◆ **Brief**:
Wherever a line of the listing holds the string "orange", copy that line.

# # # # # # #

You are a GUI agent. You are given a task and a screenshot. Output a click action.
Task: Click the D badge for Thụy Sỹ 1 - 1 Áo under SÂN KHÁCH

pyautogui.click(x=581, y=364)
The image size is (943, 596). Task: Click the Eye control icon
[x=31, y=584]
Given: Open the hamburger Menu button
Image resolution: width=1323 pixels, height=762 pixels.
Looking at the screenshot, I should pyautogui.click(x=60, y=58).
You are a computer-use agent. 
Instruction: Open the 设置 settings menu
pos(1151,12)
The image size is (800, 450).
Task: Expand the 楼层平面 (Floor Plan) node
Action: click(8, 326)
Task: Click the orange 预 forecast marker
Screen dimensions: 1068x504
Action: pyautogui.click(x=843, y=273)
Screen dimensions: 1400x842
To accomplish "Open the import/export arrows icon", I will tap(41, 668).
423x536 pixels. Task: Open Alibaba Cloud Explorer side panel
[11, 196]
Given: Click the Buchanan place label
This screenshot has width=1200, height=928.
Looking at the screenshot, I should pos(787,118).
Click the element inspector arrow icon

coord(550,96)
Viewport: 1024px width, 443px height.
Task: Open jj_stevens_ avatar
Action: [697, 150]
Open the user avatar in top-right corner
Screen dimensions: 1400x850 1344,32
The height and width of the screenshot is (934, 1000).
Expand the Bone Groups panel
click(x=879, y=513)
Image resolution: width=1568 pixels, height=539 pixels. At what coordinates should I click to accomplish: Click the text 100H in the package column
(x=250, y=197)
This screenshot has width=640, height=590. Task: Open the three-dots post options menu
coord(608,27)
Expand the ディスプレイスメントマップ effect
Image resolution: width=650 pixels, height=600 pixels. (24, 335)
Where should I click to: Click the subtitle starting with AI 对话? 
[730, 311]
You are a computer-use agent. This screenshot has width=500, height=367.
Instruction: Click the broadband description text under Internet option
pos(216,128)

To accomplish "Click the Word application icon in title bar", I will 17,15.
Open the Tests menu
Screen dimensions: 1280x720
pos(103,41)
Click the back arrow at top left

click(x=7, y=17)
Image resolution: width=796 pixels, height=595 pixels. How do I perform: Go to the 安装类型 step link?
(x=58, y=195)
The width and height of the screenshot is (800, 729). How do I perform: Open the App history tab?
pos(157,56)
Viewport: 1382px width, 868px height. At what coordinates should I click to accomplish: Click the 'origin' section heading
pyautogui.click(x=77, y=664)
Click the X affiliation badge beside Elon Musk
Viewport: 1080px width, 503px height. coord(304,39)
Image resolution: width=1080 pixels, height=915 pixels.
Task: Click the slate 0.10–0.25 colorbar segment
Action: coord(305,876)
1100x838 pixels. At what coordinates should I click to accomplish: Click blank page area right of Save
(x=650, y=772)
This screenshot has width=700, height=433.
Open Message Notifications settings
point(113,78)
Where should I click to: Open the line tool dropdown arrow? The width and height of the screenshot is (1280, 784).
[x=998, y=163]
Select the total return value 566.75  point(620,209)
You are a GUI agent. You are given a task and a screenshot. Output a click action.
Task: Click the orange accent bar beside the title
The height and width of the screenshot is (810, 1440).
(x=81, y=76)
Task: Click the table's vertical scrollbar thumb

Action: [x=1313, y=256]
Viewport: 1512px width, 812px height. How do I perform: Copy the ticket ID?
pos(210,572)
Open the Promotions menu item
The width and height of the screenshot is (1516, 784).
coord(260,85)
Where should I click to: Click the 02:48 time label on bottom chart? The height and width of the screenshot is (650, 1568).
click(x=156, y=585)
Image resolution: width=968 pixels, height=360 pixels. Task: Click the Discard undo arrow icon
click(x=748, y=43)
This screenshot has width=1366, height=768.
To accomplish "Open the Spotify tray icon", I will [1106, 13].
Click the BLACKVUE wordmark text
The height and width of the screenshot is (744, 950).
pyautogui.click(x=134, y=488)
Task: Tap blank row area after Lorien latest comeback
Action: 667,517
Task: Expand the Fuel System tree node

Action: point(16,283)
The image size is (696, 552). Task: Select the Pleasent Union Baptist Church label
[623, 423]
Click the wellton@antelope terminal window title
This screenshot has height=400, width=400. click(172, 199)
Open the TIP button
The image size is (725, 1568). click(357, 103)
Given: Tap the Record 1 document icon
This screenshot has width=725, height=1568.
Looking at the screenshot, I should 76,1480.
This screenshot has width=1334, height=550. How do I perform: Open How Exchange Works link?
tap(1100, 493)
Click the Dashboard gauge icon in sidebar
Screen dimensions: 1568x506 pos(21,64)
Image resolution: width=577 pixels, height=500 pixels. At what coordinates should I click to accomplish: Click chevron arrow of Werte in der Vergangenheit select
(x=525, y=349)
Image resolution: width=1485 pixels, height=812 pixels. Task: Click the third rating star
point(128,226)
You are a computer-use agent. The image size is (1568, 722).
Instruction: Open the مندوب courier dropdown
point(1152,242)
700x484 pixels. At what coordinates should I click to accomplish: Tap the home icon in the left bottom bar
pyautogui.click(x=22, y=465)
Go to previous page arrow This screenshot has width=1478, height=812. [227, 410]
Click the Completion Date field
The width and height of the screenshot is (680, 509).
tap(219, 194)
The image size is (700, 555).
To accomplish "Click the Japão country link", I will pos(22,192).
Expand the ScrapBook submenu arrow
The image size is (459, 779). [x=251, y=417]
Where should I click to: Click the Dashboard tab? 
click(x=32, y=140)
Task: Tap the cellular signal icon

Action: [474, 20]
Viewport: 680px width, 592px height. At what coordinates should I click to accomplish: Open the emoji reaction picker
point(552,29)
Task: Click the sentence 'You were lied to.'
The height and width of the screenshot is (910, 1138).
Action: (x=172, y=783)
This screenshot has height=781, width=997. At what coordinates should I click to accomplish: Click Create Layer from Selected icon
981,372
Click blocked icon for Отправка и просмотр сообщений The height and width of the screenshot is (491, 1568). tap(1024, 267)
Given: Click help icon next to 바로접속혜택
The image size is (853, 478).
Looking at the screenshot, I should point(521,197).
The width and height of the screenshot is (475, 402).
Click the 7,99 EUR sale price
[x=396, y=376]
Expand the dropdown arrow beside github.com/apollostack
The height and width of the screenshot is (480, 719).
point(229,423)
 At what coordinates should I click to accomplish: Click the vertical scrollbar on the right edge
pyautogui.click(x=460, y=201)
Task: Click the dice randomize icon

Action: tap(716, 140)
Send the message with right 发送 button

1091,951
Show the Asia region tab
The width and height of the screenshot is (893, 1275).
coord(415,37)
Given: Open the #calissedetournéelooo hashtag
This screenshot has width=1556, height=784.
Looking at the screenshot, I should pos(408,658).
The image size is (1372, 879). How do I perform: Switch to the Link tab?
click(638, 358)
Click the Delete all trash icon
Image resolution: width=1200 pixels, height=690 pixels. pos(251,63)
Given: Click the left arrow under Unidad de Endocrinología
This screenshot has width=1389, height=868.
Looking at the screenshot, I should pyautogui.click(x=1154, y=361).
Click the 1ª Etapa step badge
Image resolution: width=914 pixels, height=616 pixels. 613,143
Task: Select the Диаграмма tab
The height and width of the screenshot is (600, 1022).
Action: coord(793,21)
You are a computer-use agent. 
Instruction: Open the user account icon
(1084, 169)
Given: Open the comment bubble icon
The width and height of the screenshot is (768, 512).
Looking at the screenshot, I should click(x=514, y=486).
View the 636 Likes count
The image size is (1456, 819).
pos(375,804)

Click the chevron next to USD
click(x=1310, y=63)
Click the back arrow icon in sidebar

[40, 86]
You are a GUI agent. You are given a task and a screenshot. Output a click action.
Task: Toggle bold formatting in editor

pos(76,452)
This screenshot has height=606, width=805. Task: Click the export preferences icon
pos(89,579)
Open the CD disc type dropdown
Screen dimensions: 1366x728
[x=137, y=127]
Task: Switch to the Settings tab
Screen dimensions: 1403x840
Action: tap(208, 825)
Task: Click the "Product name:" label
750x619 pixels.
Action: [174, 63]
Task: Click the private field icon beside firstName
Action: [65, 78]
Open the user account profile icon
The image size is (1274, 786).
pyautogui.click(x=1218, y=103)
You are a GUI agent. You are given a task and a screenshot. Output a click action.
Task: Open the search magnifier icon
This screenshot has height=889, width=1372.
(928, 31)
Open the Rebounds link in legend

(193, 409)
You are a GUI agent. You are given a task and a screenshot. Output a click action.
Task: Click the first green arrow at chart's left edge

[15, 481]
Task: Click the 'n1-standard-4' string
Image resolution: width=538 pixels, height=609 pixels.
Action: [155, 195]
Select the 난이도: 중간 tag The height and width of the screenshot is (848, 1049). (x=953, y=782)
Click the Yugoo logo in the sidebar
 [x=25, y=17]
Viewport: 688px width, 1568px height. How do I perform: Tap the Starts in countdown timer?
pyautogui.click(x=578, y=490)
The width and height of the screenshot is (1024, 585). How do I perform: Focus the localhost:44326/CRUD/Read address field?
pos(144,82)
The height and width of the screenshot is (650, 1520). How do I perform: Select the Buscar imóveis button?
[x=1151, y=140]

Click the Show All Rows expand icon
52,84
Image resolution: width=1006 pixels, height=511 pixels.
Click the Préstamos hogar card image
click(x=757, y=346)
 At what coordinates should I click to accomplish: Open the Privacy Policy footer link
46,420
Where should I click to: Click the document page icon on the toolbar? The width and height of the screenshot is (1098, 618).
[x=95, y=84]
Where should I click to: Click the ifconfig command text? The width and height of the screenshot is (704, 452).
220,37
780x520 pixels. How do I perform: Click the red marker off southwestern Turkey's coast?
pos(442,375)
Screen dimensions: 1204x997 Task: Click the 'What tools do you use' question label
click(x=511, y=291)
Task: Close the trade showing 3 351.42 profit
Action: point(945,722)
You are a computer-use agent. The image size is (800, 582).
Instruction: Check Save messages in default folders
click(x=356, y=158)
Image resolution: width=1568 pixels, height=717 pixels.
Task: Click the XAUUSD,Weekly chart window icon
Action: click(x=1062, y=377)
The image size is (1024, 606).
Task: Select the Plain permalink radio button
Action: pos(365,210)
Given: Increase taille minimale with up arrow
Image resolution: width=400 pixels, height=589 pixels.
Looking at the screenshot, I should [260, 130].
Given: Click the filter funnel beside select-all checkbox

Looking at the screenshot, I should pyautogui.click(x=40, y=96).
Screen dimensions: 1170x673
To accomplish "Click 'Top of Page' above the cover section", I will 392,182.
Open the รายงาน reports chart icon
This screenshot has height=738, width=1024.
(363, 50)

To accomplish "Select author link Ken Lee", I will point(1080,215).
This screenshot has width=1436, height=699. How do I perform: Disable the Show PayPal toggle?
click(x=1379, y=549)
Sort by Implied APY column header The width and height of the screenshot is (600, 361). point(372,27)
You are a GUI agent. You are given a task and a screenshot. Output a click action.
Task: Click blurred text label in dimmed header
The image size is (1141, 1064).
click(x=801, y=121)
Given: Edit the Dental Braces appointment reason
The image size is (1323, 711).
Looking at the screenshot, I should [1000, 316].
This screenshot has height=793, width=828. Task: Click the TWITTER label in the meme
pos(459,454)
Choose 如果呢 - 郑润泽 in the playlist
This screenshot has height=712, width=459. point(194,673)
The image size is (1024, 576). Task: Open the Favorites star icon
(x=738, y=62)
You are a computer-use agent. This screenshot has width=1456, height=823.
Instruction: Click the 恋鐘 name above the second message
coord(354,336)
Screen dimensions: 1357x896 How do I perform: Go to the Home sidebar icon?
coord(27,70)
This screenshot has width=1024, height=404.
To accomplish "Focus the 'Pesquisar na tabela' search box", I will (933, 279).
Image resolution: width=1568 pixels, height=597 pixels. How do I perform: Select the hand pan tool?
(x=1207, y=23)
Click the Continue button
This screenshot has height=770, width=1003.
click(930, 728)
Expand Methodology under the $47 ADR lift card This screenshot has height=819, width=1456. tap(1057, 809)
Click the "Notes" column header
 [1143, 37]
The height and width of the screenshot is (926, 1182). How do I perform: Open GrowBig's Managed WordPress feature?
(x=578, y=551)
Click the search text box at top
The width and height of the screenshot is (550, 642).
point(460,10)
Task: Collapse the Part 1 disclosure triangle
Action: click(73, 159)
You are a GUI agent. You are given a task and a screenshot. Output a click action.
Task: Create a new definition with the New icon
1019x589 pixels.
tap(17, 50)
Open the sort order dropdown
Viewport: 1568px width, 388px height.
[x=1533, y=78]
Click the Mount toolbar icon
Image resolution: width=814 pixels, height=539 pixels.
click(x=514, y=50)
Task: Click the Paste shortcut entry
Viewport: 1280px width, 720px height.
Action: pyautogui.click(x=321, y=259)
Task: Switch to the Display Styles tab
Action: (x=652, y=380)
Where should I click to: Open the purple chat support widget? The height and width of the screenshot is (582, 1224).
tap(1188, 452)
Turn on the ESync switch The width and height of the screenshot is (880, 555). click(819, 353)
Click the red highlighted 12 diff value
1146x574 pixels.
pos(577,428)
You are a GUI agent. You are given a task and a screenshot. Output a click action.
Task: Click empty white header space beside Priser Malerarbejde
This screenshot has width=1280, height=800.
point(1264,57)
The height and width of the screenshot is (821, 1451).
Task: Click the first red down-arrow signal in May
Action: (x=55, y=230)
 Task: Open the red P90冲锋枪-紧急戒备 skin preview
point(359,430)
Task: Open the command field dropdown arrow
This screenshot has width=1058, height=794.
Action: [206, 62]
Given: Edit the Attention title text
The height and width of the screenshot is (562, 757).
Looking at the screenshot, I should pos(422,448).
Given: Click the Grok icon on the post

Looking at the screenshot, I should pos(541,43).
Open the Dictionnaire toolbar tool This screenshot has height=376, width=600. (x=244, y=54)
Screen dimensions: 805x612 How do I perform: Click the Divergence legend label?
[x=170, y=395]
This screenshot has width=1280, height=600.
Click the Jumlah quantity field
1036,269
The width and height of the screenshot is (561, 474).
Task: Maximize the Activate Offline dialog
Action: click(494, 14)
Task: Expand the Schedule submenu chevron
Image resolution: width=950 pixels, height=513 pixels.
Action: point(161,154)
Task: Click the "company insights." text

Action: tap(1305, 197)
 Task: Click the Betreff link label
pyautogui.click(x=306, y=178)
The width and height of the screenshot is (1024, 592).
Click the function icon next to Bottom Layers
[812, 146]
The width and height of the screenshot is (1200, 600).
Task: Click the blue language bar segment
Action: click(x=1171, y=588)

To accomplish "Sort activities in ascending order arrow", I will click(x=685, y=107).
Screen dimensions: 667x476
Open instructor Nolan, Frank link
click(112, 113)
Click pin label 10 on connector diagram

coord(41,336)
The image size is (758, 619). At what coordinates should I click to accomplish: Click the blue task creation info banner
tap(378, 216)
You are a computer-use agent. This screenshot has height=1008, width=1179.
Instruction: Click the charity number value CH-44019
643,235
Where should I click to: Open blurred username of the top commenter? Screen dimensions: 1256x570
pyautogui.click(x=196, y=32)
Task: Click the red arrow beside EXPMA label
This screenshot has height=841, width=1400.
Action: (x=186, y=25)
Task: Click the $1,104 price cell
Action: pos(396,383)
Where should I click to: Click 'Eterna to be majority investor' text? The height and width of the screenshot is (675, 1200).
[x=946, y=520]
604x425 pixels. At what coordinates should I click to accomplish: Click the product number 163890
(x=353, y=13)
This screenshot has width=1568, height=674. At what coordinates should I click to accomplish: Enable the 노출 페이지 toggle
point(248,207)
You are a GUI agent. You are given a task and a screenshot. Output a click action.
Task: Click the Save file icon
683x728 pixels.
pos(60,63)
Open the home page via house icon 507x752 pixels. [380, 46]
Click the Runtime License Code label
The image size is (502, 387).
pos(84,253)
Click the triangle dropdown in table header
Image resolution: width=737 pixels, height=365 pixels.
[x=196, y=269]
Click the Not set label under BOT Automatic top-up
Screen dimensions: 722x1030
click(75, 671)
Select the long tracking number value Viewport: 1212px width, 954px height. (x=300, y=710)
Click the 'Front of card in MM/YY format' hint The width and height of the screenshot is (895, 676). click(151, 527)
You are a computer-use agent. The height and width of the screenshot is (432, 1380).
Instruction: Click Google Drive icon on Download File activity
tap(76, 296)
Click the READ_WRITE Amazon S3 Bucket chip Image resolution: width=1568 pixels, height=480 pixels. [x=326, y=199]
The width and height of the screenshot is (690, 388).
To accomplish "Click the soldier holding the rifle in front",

# # # # # # #

◆ **Solution to this task**:
Task: Click the orange 预 forecast marker
Task: Click the orange accent bar beside the title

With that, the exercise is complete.